A autorização da vacina se estende aos imunizantes Jynneos, dos Estados Unidos, e Imvanex, da União Europeia (UE). Apesar dos nomes diferentes a depender do local, os produtos são idênticos. Ambos são da empresa Bavarin Nordic A/S e são fabricados na Dinamarca e na Alemanha.

Segundo a Anvisa, ainda não houve pedidos de ensaio clínico em vacinas a ser conduzido no Brasil, assim como não existe protocolo submetido ou vacina registrada com a indicação contra a varíola dos macacos no país.

Já o medicamento antiviral autorizado temporariamente por seis meses tem indicação para uso em adultos, adolescentes e crianças com peso mínimo de 13 kg. A concentração do medicamento de uso oral é de 200 mg. O Tecovirimat é fabricado nos EUA pela Catalent Pharma.
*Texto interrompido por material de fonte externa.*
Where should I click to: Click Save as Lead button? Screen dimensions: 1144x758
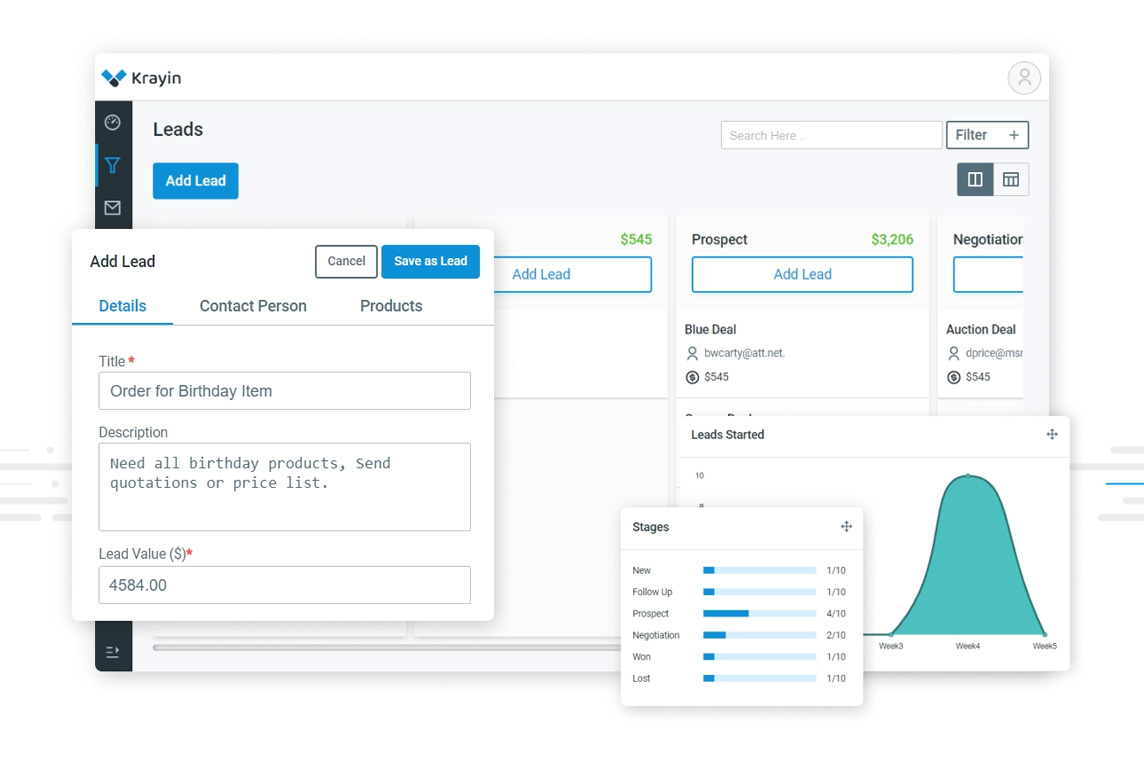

Declarada emergência global, doença já tem quase 4 mil casos no Brasil

Em julho, a Organização Mundial da Saúde (OMS) declarou a varíola dos macacos uma emergência de saúde global. Conforme dados do Centro de Controle e Prevenção de Doenças (CDC, na sigla em inglês), apenas neste ano, 47.209 casos da doença foram confirmados em pelo menos 92 países nos quais a doença não é endêmica.

Os países com mais casos registrados são os Estados Unidos (17.431), a Espanha (6.459), o Brasil (3.984), a França (3.421), e a Alemanha (3.405). Apesar do número de casos, apenas três mortes foram confirmadas entre nesses países, sendo duas na Espanha e uma no Brasil.